Biel_ze_Bubba July 19, 2011 at 9:20 pm

Bend over and grab your bootstraps, Rick … here comes a big donation.

Negropolis July 20, 2011 at 12:21 am

I call mine The Contribution. It's so big that I have to file it with the FEC.

Doktor Zoom July 19, 2011 at 8:48 pm

Tch. You'd think he'd have some gratitude for Dan Savage, who helped bring him all that name recognition.

emmelemm July 19, 2011 at 8:55 pm

Apparently Dan Savage said he'd hatefuck Santorum, which caused Santorum to throw a hissy fit, about "vulgarity". Vulgarity, indeed.

PristineODummy July 20, 2011 at 1:43 am

Wasn't Danny. It was a co-panelist on Maher's show who said he wished Marcus would fuck Michele with hate and anger. I don't think Dan Savage would fuck Li'l Ricky for all the money OR free lube in the world. Dan's a good-looking guy with high standards.

emmelemm July 20, 2011 at 2:26 am

Didn't see the show in question, but I refer to this:

Speaking of Rick Santorum

Apparently he also said he'd like all Republicans to die in a fire (essentially), which he's taking a lot more shit for.

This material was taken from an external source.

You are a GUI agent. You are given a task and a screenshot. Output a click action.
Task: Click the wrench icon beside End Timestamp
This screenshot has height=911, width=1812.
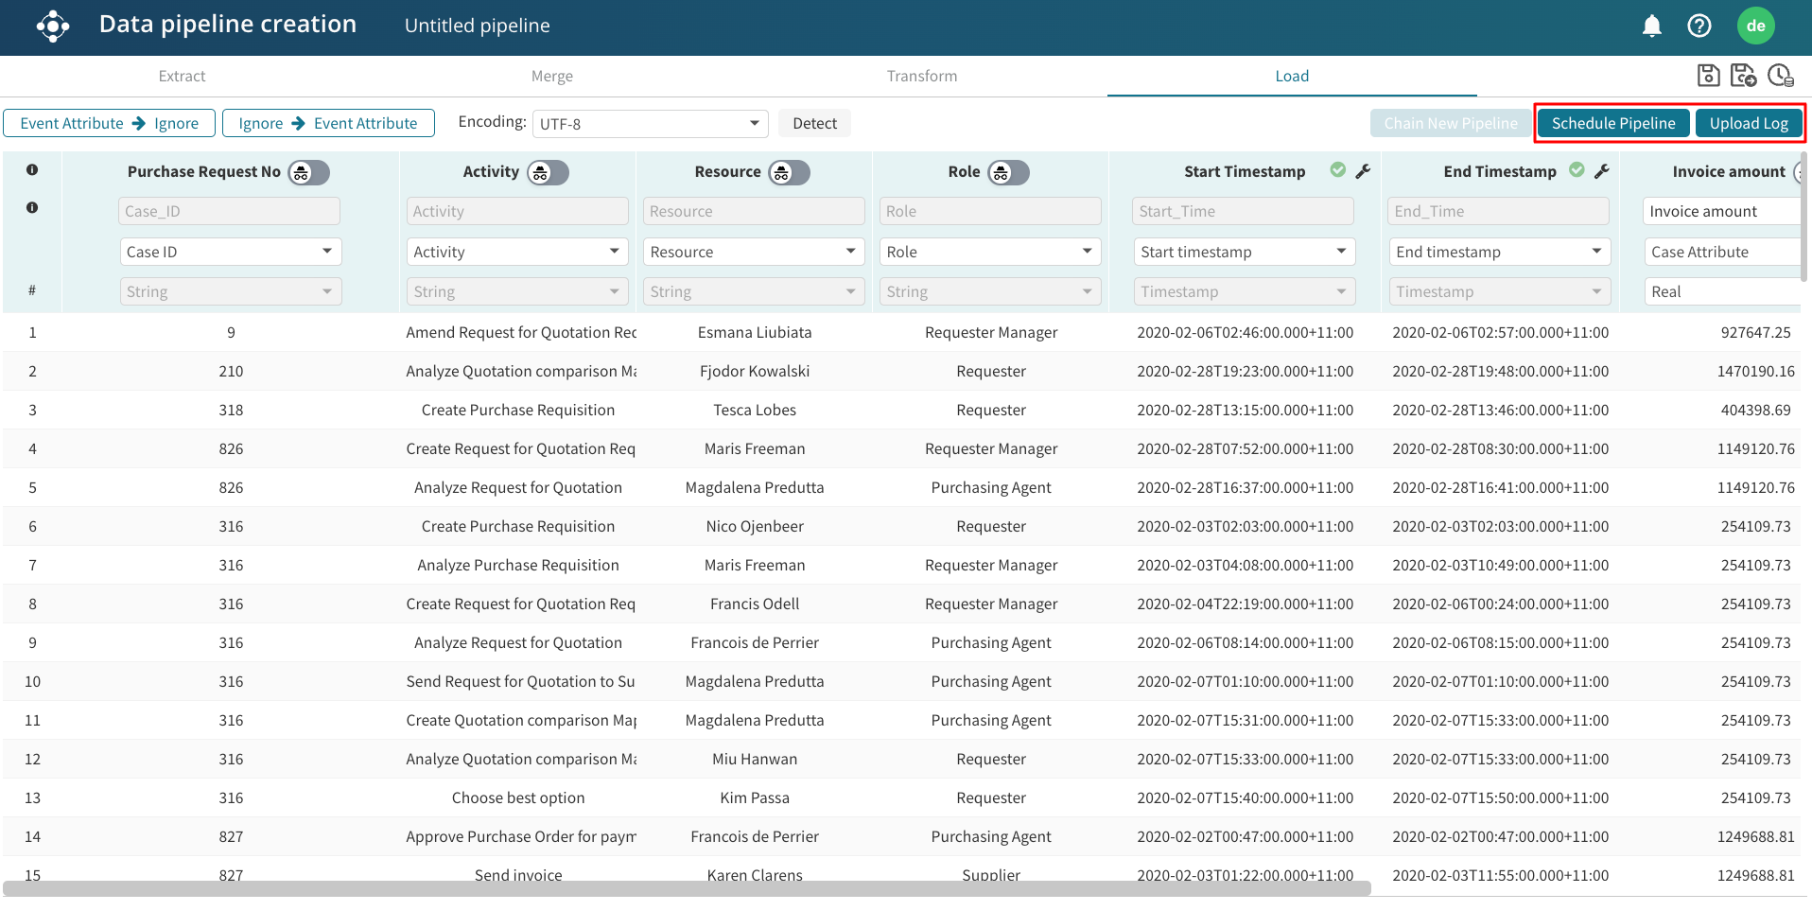click(1601, 171)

ETA: I'd also like all Republicans to die in a fire. TYVM.

PristineODummy July 20, 2011 at 2:39 am

Ah, right. I watched the show, and it was clear Danny was pointing out the sexism of Marc Maron, and made that flip reference to Santorum in passing. My heart seriously beats for Danny, and I would be devastated to hear that he would be willing to dip his dick in Santorum's santorum.

OTOH, DIAF? Totally, they all should, before tonight is out. And I totally mean that in a rapturey, Xtianist, good sort of way.

user-of-owls July 19, 2011 at 8:49 pm

I'm woefully ignorant about the Marvel pantheons of super-heroes, but if one of them supports Santorum and is truly, patriotically willing to 'make it hurt,' my guess is that it would be Copper-Pipe-Man!

Oh, and his trusted sidekick, "Marrow Boy."

Biel_ze_Bubba July 19, 2011 at 9:21 pm

Why not send Lead-Pipe Man, and put an end to the whole sorry spectacle?

user-of-owls July 19, 2011 at 11:58 pm

Look at your scrap prices, amigo. One doesn't rip out the lead water pipes in the projects for there's no profit there. Air conditioners for rural churches, water systems for new developments, wiring (zzzzzzaaaappp!) from live transformers? Oh yes, copper is fair game.

Lead-Pipe Man might could instead play a role in "You Want Union Thugs? Doin' It Old School."

Biel_ze_Bubba July 20, 2011 at 12:18 am

"Old School" is exactly what I had in mind: making it hurt, briefly.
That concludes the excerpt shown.